Micronucleus-test, first part: The animals were treated once with 4000 mg/kg bw/day (as determined in the tolerability test) and sacrificed 16, 24 and 48 hours thereafter. In the 16 and 24 hours treatment groups, 3 males and 3 females died in each group. Within 48 hours 3 males and 2 females died. The evaluation of the bone marrow smears showed no statistically significant increase in the number of micronucleated polychromatic erythrocytes in comparison with the negative control animals at the respective sampling times. No increased incidence of micronucleated polychromatic erythrocytes (PCEs) was recorded after treatment with the test substance at any sampling time.

Micronucleus-test, second part: The animals were treated once with the doses of 1000, 2000 and 4000 mg/kg bw/day and sacrificed 24 hours thereafter. Mortality occurred at 1000 mg/kg bw/day in 1 male and 1 female, at 2000 mg/kg bw/day in 1 male and 2 females, and at 4000 mg/kg bw/day in 2 males and 2 females. The evaluation of the bone marrow smears from the animals treated with the test substance showed no statistically significant increase in the number of micronucleated polychromatic erythrocytes in comparison with those from the animals of the negative control group.

 The test substance was not mutagenic in this test system.
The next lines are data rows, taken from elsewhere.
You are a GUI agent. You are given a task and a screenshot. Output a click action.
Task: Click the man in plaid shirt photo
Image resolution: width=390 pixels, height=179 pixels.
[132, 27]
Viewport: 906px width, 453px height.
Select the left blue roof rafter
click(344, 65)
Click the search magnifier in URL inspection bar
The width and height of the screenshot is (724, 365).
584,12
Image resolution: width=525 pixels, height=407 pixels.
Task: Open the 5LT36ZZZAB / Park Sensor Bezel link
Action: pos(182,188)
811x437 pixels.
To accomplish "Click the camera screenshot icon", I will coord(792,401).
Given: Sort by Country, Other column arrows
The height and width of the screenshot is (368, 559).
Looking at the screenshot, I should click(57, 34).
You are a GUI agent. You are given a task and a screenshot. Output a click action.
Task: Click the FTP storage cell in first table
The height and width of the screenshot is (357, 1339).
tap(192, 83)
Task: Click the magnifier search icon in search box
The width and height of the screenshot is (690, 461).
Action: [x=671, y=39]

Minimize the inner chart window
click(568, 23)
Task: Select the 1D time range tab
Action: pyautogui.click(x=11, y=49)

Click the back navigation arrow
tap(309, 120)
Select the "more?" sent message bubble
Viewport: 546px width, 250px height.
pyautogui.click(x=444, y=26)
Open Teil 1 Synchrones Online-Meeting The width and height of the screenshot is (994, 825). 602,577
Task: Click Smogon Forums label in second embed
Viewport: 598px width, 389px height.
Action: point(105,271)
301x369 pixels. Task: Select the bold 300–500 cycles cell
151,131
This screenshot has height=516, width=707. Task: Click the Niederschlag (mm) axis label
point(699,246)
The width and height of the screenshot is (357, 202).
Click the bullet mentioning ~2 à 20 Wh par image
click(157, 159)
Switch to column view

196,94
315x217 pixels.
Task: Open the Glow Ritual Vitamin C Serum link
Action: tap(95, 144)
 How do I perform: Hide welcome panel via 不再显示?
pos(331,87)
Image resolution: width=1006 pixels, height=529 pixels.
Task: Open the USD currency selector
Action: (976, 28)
It is concluded that under given experimental conditions no evidence for clastogenic or aneugenic effects was obtained in mice treated with the test substance.

Justification for classification or non-classification

Based on the available data classification for genetic toxicity is not warranted in accordance with EU Classification, Labelling and Packaging of Substances and Mixtures (CLP) Regulation No. 1272/2008.